Cardiogenic shock in patients with severe left main coronary artery disease (³ 75% stenosis) after myocardial infarction has a grave prognosis. In-hospital mortality without invasive therapy is as high as 94% (3). Medical stabilization is often ineffective, intra-aortic balloon pumps only temporizing and revascularization strategies such as emergent CABG or angioplasty (with stenting) extremely risky (4,5). Invasive revascularization in the presence of acute myocardial infarction or cardiogenic shock has mortality reported up to 38.5% (6). Accordingly, clinicians must often focus on stabilization to allow a subsequent invasive procedure.

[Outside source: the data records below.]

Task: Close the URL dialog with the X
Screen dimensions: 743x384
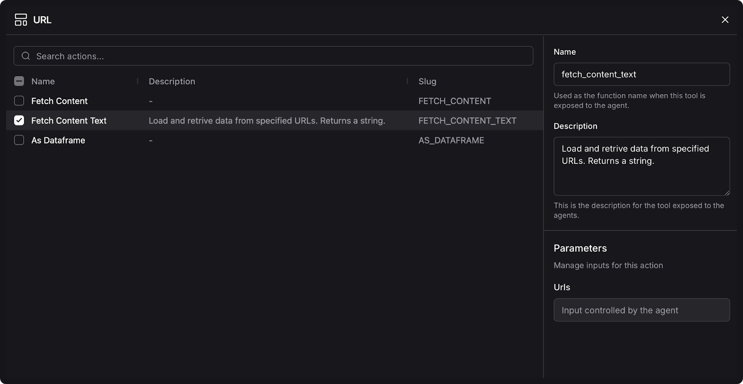Action: 725,19
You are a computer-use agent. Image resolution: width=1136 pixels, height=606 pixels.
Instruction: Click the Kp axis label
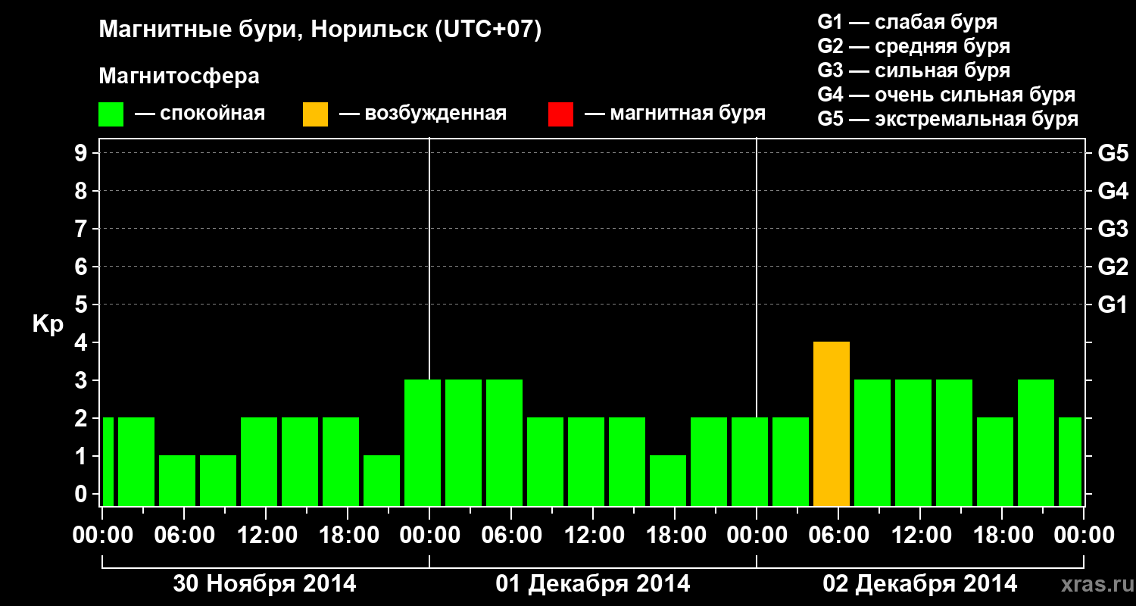pyautogui.click(x=48, y=325)
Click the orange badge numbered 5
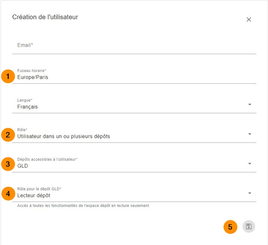 pos(230,227)
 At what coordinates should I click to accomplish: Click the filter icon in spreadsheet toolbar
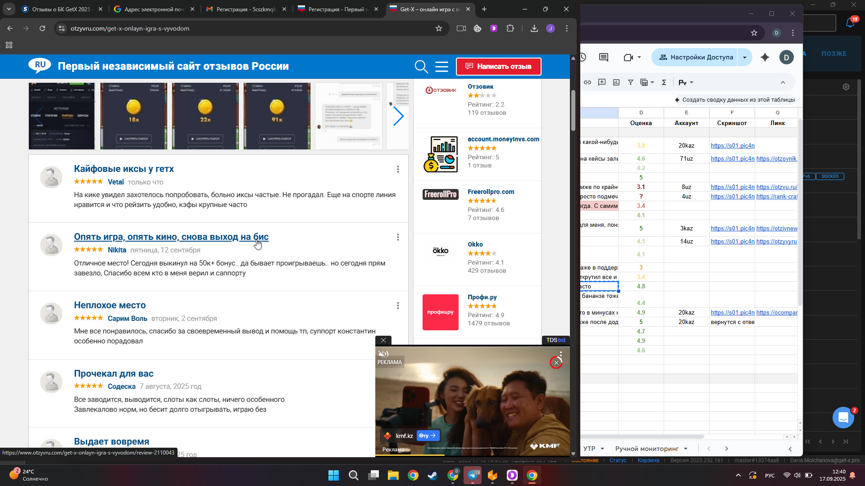[631, 82]
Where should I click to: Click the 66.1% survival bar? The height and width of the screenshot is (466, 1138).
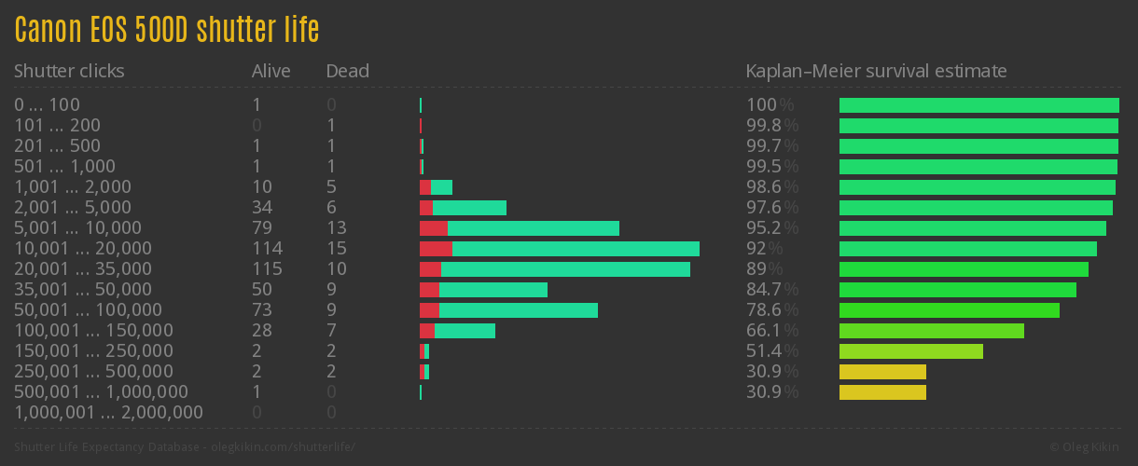pos(931,331)
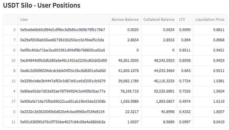Click the address starting with 0xa8c2d5698334

tap(63, 71)
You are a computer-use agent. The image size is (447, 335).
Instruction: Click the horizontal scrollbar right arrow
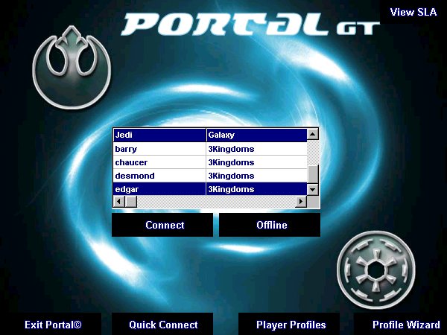click(x=302, y=202)
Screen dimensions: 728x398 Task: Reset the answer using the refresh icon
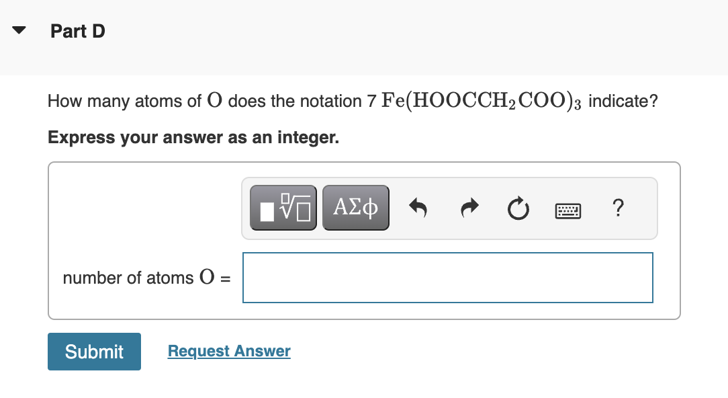pos(518,207)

There are several animal studies supporting (HTEA) may have cardioprotective properties (7,8,9,10,11). For example, Shibata et al. demonstrated reduction in both mortality and detrimental cardiac hemodynamics in profoundly hypotensive dogs that had dosed epidurals in place prior to insult when compared to controls (8). Other studies have mapped increased endocardial blood flow using tagged microspheres as well as shown decreases in myocardial oxygen consumption (9-11). This experimental data strongly suggests the mechanism is improved blood flow within the myocardium via sympathetic blockade. Blomberg, Toft and Liem (12,13,14,15) have reported favorable outcomes with HTEA in chronic and acute coronary artery disease and in CABG surgery. Our case expands these observations to include benefit from HTEA in high grade coronary disease as adjunctive therapy prior to revascularization. We had done similar therapy in a hospitalized patient (2) but not to a patient with a high grade lesion discharged to home. Of note is the patient’s outcome in a complicated situation. His ECHO had significantly improved at the time of surgery and did not demonstrate new or worsening coronary disease. Whether HTEA had any impact in the improvement process or whether normal resolution of stunned myocardium is the only process is difficult to ascertain. These findings support further investigation of HTEA in advanced coronary artery syndromes.
A 58 year-old man presents with chest pain and severe coronary disease. Coronary bypass surgery must be delayed because of cardiogenic shock with pulmonary and renal complications. In addition to aggressive medical management, high thoracic epidural analgesia is used as an adjunct to treat ischemia and allow sufficient recovery to undergo successful surgery.